Since 1994, the Burn Model System (BMS) has been collecting data on long term outcomes of burn survivors of all ages.
Data Dictionary Explorer
This online data dictionary explorer is searchable by domain or variable and includes both active and archived BMS variables. In order to make browsing easier, subsets of variables have also been grouped into the following categories: “Commonly Used Variables” (these include demographics and burn characteristics such as sex, total body surface area burned, and more), “Burn Variables” (these include the most commonly utilized variables collected about the burn injury, including location, etiology, and more), “Demographics” (these include sex, age, race, ethnicity, and more) and “PRO Scores” (these include the total scores of patient reported outcome measures collected by the BMS, including measures like Satisfaction with Life Scale, Community Integration Questionnaire, and more). To learn more about general methods of the BMS, read on below.
Data Collection
Data from both adults and children are included in the BMS National Longitudinal Database (BMS NDB). Information is collected from medical records and self-report for adults, from medical records, self-report, and proxy report for children ages 8-18, and medical records and proxy report for children ages 0-7. Self-report information about mental and physical health, rehabilitation services, depression, sleep, distress, and community participation has been collected at six months, twelve months, and twenty-four months post- injury since 1994. In the 2015, data collection was expanded to include data collection every five years for the life-span of the individual.
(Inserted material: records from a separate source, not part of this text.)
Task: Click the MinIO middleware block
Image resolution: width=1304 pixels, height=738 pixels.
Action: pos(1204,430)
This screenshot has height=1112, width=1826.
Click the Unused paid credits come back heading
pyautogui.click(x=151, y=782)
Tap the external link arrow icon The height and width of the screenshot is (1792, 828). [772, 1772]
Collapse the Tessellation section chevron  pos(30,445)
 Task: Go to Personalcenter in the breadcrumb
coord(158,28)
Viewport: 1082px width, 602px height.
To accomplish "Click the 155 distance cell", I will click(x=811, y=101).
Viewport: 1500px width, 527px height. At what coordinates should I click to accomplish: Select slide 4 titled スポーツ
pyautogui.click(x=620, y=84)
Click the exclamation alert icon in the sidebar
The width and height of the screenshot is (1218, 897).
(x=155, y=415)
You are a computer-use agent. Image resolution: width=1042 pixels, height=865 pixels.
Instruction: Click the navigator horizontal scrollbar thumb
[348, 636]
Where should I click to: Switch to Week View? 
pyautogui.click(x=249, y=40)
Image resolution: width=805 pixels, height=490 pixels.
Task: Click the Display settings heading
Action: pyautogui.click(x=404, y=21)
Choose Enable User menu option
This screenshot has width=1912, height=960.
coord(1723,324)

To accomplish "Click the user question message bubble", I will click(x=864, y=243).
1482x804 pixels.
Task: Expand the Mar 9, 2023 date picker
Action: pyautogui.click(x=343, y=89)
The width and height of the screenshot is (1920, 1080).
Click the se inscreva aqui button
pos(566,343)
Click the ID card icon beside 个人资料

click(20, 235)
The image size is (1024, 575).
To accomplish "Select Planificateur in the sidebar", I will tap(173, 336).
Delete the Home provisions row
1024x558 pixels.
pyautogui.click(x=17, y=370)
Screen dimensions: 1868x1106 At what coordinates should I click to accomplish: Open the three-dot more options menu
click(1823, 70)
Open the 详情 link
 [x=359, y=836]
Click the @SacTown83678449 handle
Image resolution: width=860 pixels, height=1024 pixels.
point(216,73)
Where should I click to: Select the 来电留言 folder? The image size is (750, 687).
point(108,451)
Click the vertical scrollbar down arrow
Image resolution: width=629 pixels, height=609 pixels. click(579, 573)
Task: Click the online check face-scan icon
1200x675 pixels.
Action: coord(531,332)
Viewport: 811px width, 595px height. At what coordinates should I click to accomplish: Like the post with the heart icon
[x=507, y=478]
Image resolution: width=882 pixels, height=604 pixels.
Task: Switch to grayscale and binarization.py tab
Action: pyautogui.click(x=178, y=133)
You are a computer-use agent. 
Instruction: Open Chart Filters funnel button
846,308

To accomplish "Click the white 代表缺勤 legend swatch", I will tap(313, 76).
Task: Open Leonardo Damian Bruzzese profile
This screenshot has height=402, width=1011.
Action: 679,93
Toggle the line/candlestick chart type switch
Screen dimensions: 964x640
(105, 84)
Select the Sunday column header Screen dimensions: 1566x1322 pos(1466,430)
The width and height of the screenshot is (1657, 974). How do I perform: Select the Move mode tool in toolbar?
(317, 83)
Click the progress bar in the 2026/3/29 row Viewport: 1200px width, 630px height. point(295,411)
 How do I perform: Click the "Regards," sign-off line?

Eligibility Criteria and Enrollment Processes
Staff at each clinical center approaches all eligible patients, and patients are consented according to each center’s Institutional Review Board approved processes. Eligibility criteria has changed since the inception of the program. In general, the recruitment process involves providing the potential participant information about the BMS, including an explanation of the types of information collected and when the follow-ups occur. Potential participants are informed that participation is voluntary and of the data security measures the BMS takes, such as the fact that all data are stored on secured servers. The enrollment window closes after 30-days post-discharge, and potential participants who did not provide consent before that time are no longer eligible to participate.
Data Collection Procedures
After enrollment, data are first collected at discharge from acute care. Data are collected by in-person or telephone interview, or in-person, mailed, or online surveys. Information about the burn injury, such as % total body surface area (TBSA) burn, % TBSA grafted, number of days on the ventilator, number of days on the inpatient rehab unit (if applicable) and location of burn are gathered through medical record abstraction.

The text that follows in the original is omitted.